[Exercise description]: Repeat the rows below word for word, from the line containing "Click the Personality Traits heading" through the line containing "coord(302,284)", and reproduce only that stretch.
━━━━━ Dataset records
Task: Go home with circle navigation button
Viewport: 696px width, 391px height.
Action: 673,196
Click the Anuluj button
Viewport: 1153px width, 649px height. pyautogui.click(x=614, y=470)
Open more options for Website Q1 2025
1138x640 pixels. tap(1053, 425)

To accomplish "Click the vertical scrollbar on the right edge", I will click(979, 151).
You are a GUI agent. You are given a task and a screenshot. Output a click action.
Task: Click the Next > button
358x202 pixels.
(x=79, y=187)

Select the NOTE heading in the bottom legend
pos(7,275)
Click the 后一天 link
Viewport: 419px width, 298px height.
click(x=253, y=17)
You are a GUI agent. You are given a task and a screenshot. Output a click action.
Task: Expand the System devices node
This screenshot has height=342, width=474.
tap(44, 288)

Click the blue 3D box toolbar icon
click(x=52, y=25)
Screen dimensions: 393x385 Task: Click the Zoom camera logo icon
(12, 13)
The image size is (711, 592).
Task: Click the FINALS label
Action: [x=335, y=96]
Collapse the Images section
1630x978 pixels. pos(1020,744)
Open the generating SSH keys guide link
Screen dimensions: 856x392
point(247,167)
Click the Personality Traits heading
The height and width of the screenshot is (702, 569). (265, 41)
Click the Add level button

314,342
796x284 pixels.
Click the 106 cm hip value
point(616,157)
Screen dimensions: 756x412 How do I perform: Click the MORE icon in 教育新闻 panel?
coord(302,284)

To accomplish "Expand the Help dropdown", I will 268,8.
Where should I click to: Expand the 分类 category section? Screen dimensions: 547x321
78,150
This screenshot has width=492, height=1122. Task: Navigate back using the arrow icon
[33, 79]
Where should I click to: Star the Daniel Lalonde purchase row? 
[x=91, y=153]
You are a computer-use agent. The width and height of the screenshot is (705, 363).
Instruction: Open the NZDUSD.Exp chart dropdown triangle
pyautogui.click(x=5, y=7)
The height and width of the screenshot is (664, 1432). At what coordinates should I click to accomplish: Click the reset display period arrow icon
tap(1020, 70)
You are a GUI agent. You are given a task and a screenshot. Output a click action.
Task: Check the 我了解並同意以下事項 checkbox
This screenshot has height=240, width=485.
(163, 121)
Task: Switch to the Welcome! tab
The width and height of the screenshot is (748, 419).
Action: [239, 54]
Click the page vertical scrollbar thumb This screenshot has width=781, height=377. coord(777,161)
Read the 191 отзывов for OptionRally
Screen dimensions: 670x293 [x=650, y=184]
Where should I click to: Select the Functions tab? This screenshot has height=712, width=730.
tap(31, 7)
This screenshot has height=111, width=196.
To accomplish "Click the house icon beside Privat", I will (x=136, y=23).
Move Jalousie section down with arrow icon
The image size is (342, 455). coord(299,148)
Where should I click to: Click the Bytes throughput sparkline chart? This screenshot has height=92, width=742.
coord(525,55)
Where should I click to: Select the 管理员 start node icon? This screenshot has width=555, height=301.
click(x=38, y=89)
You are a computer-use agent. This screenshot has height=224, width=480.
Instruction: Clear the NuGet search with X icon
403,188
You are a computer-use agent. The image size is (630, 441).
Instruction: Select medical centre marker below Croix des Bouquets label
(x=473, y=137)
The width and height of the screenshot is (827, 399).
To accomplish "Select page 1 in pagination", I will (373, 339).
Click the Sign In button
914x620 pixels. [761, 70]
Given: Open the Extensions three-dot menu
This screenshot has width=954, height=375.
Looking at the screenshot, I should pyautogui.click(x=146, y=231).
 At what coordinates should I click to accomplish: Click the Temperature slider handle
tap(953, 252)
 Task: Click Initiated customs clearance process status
━━━━━━━━━━
[Response to this task]:
Click the Personality Traits heading
The height and width of the screenshot is (702, 569). (265, 41)
Click the Add level button

314,342
796x284 pixels.
Click the 106 cm hip value
point(616,157)
Screen dimensions: 756x412 How do I perform: Click the MORE icon in 教育新闻 panel?
coord(302,284)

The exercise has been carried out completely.